不管是古代還是現代,華夏人起名字總會有許多講究,首要的一點就是,命里缺啥名字里就要有啥。
比如說有些人命里缺水,那么名字里就會有水或者帶水的偏旁部首。
宇文謀的名字里有個謀字,這明顯是在說此人是個缺心眼兒,故而他爹才會在起名的時候,給他加了謀字。
詩會鬧的不歡而散,在回家的路上,李昊如是想著。
等到了家門口,李昊意外的發現,竟然有客來訪:“馮鐵?你怎么來了?”
馮鐵,將作監大匠馮煕的兒子,就是那個不怎么出名的小鐵匠。
蹲在衛國公府門前不知多長時間的棒小伙兒這個時候凍的全身發抖,見李昊回來,連忙迎上深施一禮:“李侍讀,我……,你能幫幫我么?”
“幫什么忙?來,進來說。”看著鼻涕泡都被凍出來的馮鐵,李昊將其帶入家中,來到自己的小院對蘭鈴吩咐道:“去弄些姜湯來,越快越好。”
馮鐵有些局促,連連擺手:“不,不用,李侍讀,我,我這次怕是惹麻煩了,你,你能幫幫我么。”
多好的小伙子啊,就是性格直了些。
李昊暗自搖頭,拍了馮鐵一把:“別緊張,也別害怕,到了這里就跟到自己家一樣,放松點。”
“嗯!”馮鐵雖然如此答應,但還是有些放不開手腳,站在屋中動也不敢動,只是用忐忑的目光盯著李昊,顯然是在等著他的答復。

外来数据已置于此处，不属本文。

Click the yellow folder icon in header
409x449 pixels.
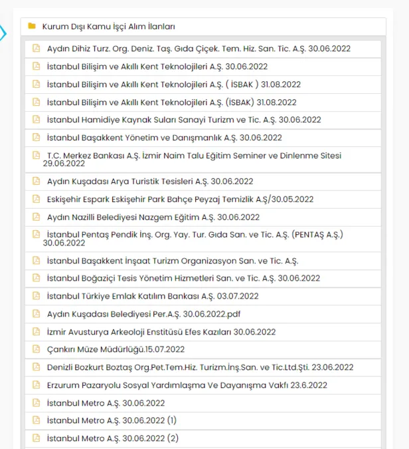[32, 27]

李昊有些無奈的笑笑,指了指靠窗位置的椅子讓馮鐵坐下:“出什么事了?說來聽聽。”
人靠衣裝,佛靠金裝,當初在咸陽的時候,李昊的打扮只是很普通的一個人,雖然也頂著太子侍讀的名頭,不過對于馮鐵來說卻沒有什么直觀的印象。
現如今,馮鐵獨自來到國公府,看著府中奢華的陳設,來來往往不斷進出的傭人,窘迫感油然而生,半個屁股放在屁子上,吱唔了半天才緩緩道出事情的原委。
原來,這馮鐵看著憨厚質樸,其實也不是個省油的燈。
來到長安這半個月,因為初來乍到的關系,馮煕、馮鐵父子二人在將作監受到了不少的明里暗里的排擠。

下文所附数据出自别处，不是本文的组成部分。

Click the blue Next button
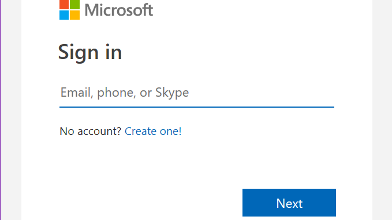Viewport: 392px width, 220px height. point(289,203)
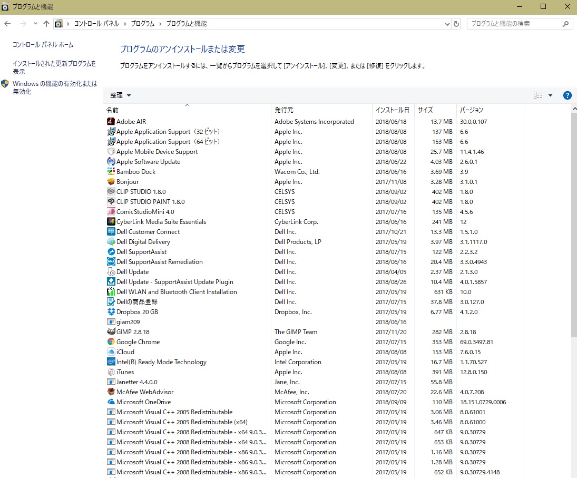The image size is (577, 478).
Task: Expand the view options dropdown arrow
Action: (550, 95)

這種事情本在意料之中,老馮雖然能力不錯,以前還是大匠的身份,可那再怎么說也是前朝的事,你一個前朝的大匠還是斷了腿的,想在今朝的將作監某一高位,就算有后臺也不會很容易。
面對這樣的情況,老馮還能從容面對,可馮鐵這小年輕受不了啊,忍了某些人一次、兩次,第三次實在忍無可忍,終于動了拳頭,把將作監的另一位大匠給打了。
再然后,他就被訛上了。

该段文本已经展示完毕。